= Beginning of Section =

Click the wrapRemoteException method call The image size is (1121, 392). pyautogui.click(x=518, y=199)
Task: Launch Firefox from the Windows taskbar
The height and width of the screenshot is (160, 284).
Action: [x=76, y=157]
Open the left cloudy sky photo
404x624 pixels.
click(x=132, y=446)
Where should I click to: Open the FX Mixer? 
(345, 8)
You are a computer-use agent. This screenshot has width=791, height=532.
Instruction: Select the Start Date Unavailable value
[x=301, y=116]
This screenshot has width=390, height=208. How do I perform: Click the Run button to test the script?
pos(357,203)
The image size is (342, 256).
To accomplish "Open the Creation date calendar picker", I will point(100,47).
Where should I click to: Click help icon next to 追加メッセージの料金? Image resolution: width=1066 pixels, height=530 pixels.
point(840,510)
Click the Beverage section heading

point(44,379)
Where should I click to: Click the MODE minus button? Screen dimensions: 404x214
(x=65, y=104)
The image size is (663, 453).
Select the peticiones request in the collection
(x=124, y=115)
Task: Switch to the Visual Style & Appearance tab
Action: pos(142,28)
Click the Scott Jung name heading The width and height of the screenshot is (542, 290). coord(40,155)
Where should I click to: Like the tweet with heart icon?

= End of Section =

* [DIRECTIONS] Restate the data exactly, keeping every line intact.

* [EXERCISE SOLUTION]
Click the wrapRemoteException method call The image size is (1121, 392). pyautogui.click(x=518, y=199)
Task: Launch Firefox from the Windows taskbar
The height and width of the screenshot is (160, 284).
Action: [x=76, y=157]
Open the left cloudy sky photo
404x624 pixels.
click(x=132, y=446)
Where should I click to: Open the FX Mixer? 
(345, 8)
You are a computer-use agent. This screenshot has width=791, height=532.
Instruction: Select the Start Date Unavailable value
[x=301, y=116]
This screenshot has width=390, height=208. How do I perform: Click the Run button to test the script?
pos(357,203)
The image size is (342, 256).
To accomplish "Open the Creation date calendar picker", I will point(100,47).
Where should I click to: Click help icon next to 追加メッセージの料金? Image resolution: width=1066 pixels, height=530 pixels.
point(840,510)
Click the Beverage section heading

point(44,379)
Where should I click to: Click the MODE minus button? Screen dimensions: 404x214
(x=65, y=104)
The image size is (663, 453).
Select the peticiones request in the collection
(x=124, y=115)
Task: Switch to the Visual Style & Appearance tab
Action: pos(142,28)
Click the Scott Jung name heading The width and height of the screenshot is (542, 290). coord(40,155)
Where should I click to: Like the tweet with heart icon?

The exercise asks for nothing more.